• YOUR ASSIGNMENT:
Please carry on the article about what the banking crisis cost the State, picking up from where it stops.

• PAGE TEXT:
From top: O’Connell Street, Dublin on the morning after the night of the bank guarantee, 2008; Julien Mercille
Between 2008 and 2014, the State paid a net amount of €60 billion to stabilise the banking system with €9 billion spent on interest alone.
Dr Julien Mercille writes:
Do you wonder at night how much has the banking crisis cost us? If so, you should read chapter 3 of the excellent report on the subject by the Comptroller and Auditor General (C&AG).
It provides details on the costs incurred by the State between 2008 and the end of 2014 in order to stabilise the banking system. If that money had not gone up in smoke, the Government could have invested in a number of public services and strategic economic sectors.
The report’s main points are as follows.
(1) The net cost to the State of saving the banks is €43 billion. This is composed of two main numbers. First, it cost €60 billion to bail out the banks. However, the government still owns shares in the banks it rescued.

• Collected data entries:
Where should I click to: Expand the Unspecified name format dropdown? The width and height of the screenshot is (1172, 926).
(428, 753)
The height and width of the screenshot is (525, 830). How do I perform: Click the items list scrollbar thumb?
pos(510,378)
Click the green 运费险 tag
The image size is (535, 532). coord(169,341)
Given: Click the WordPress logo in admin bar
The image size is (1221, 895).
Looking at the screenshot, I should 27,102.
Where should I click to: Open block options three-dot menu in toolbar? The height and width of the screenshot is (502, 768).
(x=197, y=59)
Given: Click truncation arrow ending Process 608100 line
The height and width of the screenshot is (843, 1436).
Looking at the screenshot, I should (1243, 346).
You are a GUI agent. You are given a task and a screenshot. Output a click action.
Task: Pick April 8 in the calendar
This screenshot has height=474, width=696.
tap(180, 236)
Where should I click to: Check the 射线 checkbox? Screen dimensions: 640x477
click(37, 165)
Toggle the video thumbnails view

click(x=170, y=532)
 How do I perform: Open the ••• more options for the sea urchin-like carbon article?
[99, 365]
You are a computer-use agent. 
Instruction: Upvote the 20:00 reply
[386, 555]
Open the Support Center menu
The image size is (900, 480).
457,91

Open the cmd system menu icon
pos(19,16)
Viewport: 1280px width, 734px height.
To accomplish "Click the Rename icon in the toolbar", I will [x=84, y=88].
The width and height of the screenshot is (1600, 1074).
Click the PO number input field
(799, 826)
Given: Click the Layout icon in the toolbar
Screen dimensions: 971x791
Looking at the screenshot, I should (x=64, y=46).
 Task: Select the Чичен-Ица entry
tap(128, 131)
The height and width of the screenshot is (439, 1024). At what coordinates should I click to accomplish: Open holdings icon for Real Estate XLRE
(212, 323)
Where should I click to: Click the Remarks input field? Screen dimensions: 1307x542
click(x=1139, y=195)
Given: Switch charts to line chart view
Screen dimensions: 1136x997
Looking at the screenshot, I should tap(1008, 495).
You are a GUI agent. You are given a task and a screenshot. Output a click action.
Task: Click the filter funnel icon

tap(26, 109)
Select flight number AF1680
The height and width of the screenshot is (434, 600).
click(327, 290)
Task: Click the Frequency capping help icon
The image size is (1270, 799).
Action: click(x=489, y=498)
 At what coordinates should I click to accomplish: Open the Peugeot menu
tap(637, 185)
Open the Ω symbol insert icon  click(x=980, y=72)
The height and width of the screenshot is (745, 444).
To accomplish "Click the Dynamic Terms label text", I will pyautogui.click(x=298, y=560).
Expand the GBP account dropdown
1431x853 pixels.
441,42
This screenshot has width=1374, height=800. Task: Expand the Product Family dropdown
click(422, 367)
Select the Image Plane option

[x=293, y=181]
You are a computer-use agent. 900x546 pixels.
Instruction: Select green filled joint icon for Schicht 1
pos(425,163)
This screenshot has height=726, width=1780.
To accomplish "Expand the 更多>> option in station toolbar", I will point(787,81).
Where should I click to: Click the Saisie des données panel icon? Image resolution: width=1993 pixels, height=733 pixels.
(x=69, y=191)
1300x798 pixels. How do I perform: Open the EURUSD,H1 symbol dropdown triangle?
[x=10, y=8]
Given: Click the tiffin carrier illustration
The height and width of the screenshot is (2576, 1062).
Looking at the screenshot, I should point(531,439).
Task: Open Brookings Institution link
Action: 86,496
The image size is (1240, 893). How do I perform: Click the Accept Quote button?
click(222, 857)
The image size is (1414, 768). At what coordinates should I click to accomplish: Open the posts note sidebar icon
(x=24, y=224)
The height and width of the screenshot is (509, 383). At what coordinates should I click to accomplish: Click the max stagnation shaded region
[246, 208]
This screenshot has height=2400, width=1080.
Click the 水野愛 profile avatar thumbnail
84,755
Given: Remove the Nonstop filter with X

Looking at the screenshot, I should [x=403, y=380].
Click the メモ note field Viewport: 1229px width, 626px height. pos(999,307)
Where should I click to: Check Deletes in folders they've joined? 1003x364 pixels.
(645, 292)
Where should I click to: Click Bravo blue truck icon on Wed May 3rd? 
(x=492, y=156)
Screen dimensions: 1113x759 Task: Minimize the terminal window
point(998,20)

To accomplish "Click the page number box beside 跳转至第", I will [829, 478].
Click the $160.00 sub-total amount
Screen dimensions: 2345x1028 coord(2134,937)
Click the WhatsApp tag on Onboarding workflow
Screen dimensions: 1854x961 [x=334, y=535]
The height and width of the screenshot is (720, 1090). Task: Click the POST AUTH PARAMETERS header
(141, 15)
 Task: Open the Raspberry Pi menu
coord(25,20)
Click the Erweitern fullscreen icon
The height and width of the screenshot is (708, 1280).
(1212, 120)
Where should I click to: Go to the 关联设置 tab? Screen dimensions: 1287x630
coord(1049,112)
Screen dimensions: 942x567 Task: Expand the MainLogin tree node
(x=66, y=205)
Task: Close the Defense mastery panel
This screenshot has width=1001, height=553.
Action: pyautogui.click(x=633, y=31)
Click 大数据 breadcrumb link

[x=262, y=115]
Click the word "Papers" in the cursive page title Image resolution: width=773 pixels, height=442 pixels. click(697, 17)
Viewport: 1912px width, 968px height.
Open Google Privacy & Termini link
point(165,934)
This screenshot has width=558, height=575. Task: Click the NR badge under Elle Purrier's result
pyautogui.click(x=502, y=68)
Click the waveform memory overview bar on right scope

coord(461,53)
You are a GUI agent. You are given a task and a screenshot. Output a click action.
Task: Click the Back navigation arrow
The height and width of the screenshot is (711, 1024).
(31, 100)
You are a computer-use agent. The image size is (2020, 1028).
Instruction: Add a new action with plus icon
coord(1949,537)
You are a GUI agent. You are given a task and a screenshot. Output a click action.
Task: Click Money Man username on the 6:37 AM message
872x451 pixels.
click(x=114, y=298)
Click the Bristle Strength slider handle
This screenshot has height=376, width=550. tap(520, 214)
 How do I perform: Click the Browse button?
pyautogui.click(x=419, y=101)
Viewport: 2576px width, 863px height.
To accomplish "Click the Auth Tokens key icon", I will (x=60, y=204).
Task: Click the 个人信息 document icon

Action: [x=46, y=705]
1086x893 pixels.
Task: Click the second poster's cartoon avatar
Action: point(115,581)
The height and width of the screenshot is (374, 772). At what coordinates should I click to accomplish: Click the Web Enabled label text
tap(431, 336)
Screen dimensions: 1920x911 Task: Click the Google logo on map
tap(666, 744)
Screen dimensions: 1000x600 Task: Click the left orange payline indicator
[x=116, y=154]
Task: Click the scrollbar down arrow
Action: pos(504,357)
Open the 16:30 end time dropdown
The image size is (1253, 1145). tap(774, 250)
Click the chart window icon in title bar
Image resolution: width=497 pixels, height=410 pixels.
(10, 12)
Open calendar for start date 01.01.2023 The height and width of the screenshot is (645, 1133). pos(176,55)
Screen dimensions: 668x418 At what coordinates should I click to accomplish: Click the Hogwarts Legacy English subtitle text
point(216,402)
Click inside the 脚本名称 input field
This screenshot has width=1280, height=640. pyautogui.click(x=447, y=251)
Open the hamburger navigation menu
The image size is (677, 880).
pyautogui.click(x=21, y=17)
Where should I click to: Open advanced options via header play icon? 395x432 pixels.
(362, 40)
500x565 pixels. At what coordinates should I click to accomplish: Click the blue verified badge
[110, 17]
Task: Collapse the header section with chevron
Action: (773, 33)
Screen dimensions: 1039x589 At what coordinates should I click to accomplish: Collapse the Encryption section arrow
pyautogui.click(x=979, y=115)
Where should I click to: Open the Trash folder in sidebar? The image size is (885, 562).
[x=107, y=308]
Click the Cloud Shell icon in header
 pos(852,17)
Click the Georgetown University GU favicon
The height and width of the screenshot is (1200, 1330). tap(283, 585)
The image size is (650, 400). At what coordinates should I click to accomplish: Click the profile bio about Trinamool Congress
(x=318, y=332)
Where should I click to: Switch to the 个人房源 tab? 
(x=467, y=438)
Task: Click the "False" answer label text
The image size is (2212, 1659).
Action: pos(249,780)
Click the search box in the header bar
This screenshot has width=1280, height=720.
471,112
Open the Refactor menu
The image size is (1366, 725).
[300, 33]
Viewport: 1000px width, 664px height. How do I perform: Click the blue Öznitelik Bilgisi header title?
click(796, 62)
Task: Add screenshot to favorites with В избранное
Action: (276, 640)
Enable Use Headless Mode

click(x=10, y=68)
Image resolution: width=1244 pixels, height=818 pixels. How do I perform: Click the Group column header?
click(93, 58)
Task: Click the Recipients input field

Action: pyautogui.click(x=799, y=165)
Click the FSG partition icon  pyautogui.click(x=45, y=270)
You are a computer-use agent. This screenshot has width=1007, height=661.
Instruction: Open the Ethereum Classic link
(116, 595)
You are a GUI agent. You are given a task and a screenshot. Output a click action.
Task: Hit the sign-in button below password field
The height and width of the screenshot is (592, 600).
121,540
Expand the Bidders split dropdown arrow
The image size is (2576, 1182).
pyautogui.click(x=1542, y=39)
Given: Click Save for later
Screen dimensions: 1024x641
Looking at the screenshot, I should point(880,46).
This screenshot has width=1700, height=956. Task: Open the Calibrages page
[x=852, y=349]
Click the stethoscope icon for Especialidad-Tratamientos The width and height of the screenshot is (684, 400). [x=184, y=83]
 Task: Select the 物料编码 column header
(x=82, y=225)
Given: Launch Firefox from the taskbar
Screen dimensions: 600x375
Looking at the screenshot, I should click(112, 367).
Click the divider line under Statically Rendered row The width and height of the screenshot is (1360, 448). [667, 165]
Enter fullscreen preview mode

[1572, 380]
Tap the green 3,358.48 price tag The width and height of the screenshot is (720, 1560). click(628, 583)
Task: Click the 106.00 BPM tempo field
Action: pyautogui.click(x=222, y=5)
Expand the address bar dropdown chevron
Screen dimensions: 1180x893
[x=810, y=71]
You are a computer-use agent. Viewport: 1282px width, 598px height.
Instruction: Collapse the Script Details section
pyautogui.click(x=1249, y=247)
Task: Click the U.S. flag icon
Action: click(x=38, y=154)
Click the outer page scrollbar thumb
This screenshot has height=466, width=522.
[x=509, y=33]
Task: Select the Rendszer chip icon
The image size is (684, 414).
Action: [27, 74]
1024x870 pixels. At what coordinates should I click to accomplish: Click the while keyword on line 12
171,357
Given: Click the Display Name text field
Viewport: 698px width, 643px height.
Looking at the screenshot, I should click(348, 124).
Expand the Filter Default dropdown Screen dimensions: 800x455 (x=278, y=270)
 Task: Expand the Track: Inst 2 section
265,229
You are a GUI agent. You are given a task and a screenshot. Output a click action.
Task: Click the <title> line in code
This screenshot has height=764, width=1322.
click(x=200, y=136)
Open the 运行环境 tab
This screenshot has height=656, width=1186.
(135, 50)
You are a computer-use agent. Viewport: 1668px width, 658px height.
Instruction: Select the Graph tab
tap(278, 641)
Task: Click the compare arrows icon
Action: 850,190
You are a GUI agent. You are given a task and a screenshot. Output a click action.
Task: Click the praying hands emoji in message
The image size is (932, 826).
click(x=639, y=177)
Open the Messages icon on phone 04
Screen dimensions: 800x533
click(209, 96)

• RESPONSE TO THIS EXERCISE:
Eventually, those shares will be sold back and the banks re-privatised (for example, AIB is still 99.8% State-owned). The value of the shares owned by the State in AIB, Bank of Ireland and Permanent TSB is valued at about €17 billion today. Therefore, if these shares were all sold back now, the net cost of the bank bailout would be €43 billion. But the shares will be sold later, and by that time their value may have moved up or down, in which case the €43 billion will be adjusted accordingly.
(2) In addition to that, we have NAMA, the bad bank that the Government created to buy the banks’ toxic loans. NAMA paid for those loans at a discount, and has been selling them back together with the properties to which they are tied, making money in the process. We don’t know yet if NAMA will break even, make a profit or losses, but NAMA estimates that it will make a profit of about €1 billion. This would thus reduce the €43 billion by that amount, but it’s hypothetical for now.
(3) Among the costs incurred above, one interesting fact is that we have paid no less than €9 billion in interest. (Bailing out the banks required the Government to borrow, and therefore to pay back that debt with interest). This is a significant sum. Between 2008 and 2014, the State paid a total of €32 billion on the national debt as a whole. This means that the interest associated with the bank bailout is nearly 28% of that sum.
(4) Another interesting component of the above costs is the total of €152 million the State spent on “consultancy services”. The report gives a detailed list of who got what. Four firms accounted for 60% of the total: Arthur Cox (€33 million), Blackrock Financial Management (€23.5 million), Ernst and Young (€21 million) and KPMG (€13 million).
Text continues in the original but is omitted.